— Assignment —
The required answer is the count of lines in the records that contain "computer", with no other text.

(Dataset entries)
########################################

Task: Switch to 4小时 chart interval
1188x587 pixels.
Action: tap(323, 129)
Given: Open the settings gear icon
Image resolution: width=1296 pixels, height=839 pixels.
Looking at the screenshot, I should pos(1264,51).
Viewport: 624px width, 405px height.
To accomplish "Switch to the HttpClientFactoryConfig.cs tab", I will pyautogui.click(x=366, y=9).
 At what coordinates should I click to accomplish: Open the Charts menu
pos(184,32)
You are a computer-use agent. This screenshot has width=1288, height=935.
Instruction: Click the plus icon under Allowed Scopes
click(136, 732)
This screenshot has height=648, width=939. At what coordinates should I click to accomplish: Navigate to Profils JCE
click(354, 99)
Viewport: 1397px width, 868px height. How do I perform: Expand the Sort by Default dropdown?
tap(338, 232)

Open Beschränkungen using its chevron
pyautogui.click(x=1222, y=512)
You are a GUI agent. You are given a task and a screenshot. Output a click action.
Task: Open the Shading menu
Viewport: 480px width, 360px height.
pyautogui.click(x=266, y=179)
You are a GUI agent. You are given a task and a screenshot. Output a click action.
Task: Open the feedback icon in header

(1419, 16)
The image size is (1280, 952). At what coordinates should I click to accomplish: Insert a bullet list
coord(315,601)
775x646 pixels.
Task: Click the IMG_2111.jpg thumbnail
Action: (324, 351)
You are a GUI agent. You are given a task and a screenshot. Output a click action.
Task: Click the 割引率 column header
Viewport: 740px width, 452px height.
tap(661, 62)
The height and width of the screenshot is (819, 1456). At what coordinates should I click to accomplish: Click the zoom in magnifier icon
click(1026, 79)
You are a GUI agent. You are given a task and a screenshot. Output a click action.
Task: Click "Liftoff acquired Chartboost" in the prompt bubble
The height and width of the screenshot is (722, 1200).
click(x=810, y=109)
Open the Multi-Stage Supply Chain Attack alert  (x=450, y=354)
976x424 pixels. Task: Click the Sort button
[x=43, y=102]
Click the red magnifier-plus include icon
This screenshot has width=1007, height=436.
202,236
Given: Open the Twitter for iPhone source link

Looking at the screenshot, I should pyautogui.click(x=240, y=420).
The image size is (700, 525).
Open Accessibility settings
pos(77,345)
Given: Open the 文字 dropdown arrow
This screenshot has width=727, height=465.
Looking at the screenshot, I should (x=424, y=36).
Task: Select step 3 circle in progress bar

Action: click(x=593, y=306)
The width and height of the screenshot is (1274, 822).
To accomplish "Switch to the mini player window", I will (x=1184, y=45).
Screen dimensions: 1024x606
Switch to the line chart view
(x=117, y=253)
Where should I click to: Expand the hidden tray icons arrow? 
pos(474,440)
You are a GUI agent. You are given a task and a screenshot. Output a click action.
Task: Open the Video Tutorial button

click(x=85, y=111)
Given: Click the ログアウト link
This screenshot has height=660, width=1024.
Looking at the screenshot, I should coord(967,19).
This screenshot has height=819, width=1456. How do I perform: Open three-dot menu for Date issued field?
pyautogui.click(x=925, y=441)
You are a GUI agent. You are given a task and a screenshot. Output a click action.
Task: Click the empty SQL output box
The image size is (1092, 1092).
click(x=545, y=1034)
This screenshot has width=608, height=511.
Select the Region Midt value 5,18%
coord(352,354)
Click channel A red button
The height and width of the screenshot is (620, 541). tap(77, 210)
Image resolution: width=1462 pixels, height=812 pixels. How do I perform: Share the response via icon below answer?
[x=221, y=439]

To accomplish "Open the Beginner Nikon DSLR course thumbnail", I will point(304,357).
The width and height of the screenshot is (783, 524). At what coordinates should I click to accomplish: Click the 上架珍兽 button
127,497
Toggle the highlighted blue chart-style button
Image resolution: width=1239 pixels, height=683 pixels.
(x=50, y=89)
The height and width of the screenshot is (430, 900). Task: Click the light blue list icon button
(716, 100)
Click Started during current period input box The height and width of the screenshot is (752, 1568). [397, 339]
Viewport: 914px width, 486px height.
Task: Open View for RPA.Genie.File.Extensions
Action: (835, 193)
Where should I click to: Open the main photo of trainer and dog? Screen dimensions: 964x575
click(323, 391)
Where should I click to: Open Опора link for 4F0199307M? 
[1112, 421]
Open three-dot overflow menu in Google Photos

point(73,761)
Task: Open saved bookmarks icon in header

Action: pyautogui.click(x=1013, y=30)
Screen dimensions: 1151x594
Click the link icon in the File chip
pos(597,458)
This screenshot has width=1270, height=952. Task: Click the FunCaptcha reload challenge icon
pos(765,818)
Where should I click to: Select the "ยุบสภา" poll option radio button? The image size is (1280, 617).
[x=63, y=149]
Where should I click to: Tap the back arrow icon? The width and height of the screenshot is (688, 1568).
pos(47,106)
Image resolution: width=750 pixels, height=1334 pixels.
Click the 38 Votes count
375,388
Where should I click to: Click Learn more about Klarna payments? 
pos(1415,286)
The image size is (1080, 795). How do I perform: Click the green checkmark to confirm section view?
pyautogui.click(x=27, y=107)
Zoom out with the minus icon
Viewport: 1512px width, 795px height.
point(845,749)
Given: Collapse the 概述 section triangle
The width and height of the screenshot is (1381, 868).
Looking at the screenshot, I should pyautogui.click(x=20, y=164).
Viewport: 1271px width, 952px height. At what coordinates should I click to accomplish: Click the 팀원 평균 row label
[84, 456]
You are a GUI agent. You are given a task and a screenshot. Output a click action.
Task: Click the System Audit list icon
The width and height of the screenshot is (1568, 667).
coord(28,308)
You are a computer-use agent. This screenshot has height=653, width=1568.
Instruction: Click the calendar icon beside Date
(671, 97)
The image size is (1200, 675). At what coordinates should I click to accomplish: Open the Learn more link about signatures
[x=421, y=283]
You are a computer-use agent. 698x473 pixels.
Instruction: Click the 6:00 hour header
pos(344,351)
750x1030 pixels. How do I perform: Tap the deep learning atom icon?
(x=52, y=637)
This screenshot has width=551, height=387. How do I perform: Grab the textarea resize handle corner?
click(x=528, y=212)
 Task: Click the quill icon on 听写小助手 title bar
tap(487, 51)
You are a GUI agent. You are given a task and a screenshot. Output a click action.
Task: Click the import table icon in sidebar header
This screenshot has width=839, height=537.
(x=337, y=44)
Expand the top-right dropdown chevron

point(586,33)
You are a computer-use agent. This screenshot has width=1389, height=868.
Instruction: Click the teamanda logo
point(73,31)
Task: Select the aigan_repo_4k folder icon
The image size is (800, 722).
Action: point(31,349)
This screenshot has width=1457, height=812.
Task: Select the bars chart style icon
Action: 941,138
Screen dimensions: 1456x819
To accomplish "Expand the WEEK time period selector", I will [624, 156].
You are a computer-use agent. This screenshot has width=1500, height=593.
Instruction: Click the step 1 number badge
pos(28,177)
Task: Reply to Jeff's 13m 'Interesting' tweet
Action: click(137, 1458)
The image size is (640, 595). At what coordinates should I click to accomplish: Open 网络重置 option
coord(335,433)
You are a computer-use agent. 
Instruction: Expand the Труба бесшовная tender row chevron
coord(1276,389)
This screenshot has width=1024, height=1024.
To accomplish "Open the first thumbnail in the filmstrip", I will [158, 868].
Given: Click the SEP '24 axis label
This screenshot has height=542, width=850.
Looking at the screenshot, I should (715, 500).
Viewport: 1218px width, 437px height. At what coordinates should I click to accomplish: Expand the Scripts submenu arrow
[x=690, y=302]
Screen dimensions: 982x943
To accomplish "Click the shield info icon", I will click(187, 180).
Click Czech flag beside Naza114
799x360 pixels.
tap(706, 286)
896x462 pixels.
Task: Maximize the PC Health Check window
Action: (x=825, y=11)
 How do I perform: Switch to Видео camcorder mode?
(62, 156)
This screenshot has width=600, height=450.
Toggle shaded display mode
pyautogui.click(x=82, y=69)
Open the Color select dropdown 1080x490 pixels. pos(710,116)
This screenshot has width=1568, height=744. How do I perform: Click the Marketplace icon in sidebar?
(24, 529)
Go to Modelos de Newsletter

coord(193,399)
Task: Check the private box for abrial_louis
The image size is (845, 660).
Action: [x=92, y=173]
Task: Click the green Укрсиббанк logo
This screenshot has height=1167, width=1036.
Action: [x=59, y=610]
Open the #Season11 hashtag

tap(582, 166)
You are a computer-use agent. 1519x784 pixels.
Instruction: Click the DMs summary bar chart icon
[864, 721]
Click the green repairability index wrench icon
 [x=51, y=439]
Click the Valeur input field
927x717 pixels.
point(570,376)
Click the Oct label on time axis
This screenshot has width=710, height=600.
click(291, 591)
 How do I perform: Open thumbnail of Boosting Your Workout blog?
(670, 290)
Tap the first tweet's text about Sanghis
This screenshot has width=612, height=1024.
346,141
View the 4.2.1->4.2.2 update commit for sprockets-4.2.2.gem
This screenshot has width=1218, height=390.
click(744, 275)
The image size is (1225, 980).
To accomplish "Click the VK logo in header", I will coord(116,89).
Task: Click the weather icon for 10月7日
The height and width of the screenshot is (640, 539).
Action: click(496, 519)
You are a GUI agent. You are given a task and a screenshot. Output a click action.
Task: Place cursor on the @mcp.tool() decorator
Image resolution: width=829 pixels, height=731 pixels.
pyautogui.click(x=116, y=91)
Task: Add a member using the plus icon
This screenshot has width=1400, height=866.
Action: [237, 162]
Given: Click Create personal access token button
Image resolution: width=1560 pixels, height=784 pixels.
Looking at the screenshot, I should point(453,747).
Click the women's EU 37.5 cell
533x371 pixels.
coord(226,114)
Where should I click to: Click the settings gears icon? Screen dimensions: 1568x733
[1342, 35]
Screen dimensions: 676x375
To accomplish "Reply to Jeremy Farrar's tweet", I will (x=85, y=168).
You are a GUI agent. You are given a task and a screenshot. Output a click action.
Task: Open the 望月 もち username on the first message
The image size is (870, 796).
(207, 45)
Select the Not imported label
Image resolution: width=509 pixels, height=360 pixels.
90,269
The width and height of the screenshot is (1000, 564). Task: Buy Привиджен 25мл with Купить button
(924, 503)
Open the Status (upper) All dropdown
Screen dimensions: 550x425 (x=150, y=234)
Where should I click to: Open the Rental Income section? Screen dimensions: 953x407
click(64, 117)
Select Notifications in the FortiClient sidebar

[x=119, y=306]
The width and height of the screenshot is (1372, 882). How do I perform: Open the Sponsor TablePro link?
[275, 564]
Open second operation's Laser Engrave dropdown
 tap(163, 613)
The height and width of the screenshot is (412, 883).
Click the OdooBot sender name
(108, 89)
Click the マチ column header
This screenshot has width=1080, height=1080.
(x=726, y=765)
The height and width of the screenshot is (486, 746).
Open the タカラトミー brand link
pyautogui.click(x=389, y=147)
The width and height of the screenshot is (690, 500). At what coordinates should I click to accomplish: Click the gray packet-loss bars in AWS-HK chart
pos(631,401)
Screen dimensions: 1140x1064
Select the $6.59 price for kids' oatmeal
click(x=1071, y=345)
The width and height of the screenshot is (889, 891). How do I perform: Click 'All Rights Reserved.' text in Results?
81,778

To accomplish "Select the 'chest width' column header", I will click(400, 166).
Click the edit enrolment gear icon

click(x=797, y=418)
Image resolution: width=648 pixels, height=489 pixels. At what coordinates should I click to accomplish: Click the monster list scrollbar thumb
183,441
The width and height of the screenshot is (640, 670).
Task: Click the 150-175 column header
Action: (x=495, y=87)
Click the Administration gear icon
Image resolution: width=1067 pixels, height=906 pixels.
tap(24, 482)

########################################

— Result of this task —
7